| WHAT YOU HAVE TO DO |
Starting at the line that contains "Click the prerequisites scrollbar thumb", write out each line through the end of the data below, exactly as it stands. Skip any pictures.

[Pixel coordinate grounding data]

--- --- ---

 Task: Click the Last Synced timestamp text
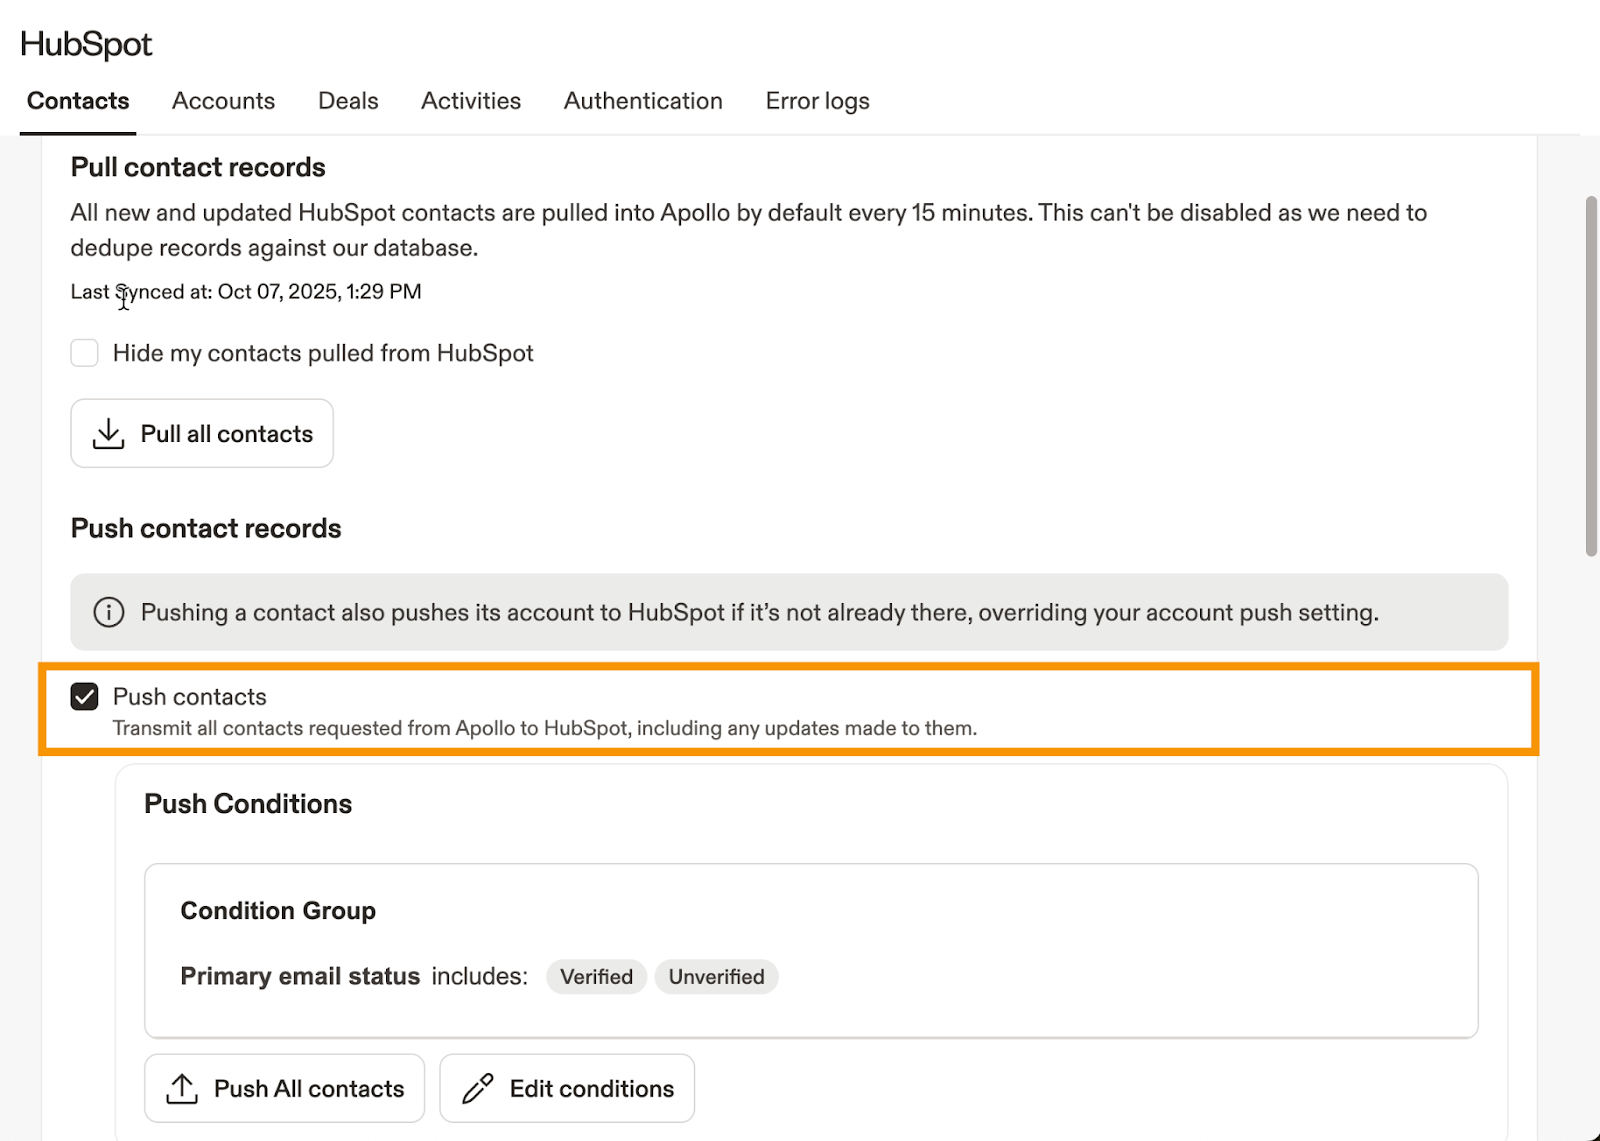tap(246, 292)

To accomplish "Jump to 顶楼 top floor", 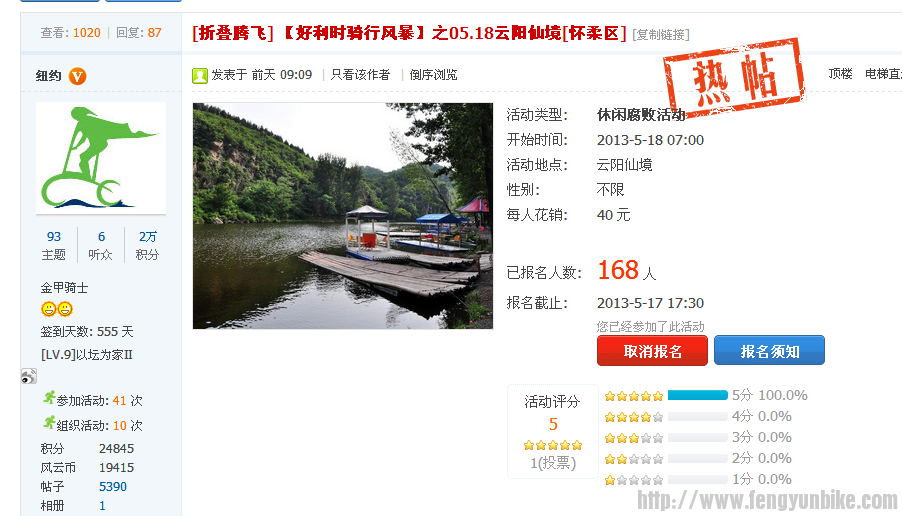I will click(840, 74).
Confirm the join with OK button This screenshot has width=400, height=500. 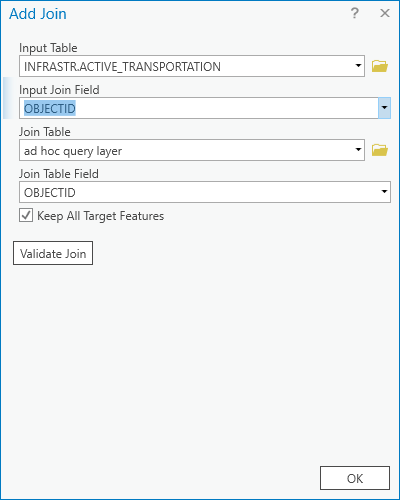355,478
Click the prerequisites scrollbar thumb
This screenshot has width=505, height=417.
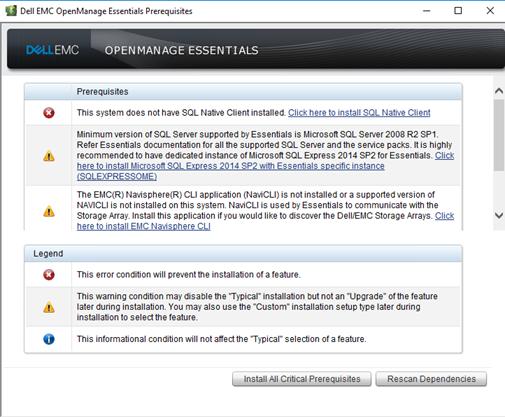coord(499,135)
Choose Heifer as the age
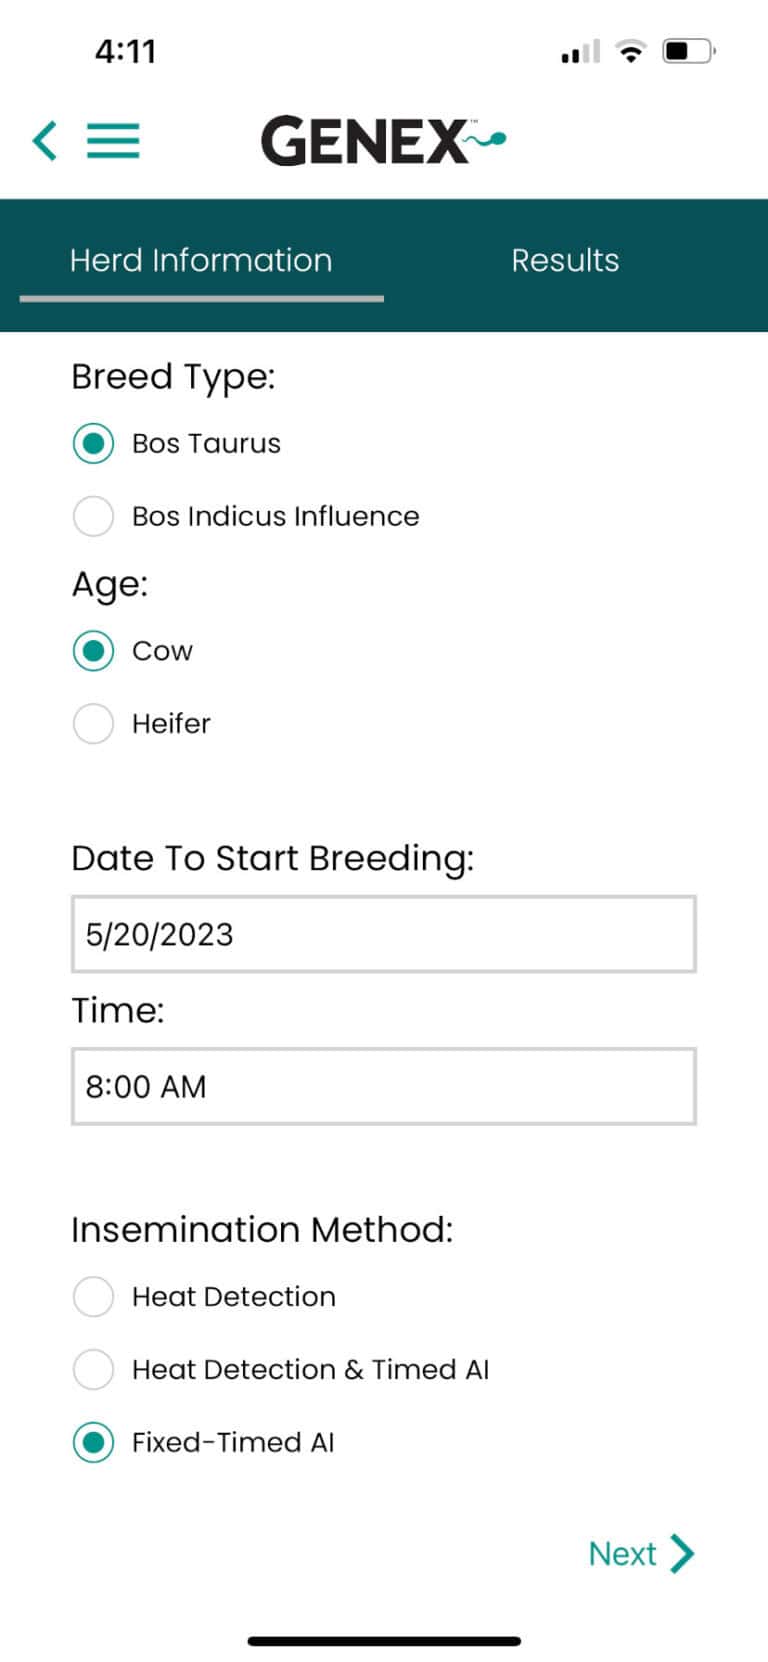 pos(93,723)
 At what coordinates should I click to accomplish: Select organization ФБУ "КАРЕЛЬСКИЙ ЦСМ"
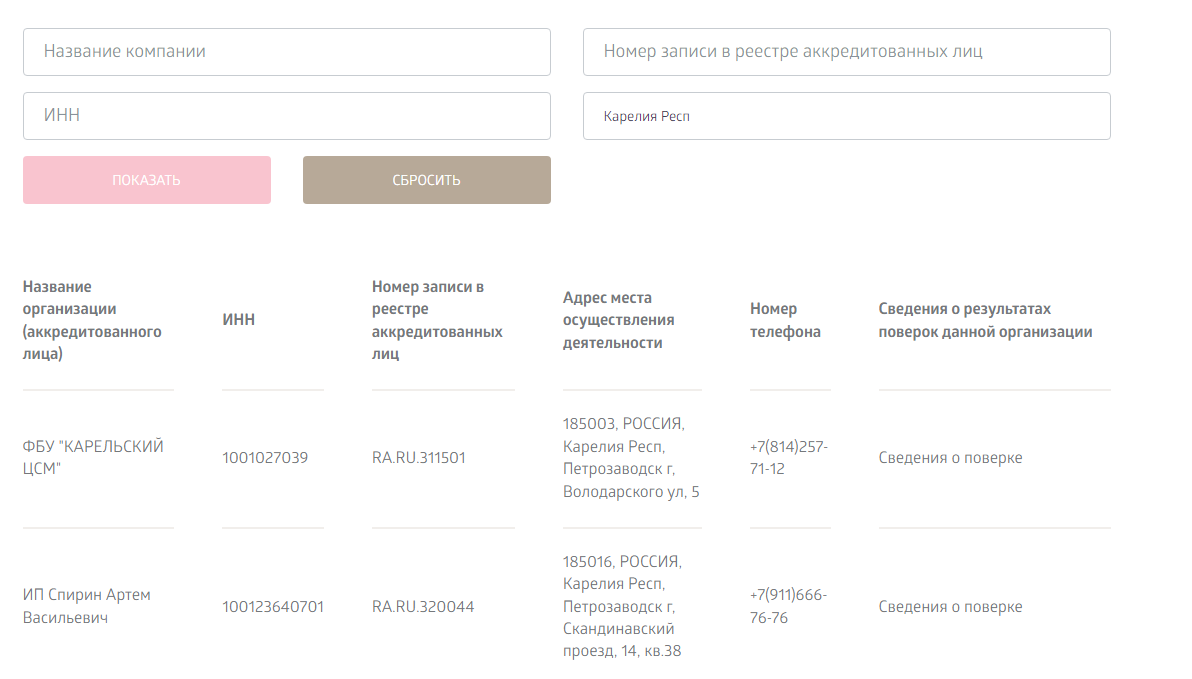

--- --- ---

| TASK RESPONSE |
Click the prerequisites scrollbar thumb
This screenshot has width=505, height=417.
coord(499,135)
Choose Heifer as the age
 pos(93,723)
 At what coordinates should I click to accomplish: Select organization ФБУ "КАРЕЛЬСКИЙ ЦСМ"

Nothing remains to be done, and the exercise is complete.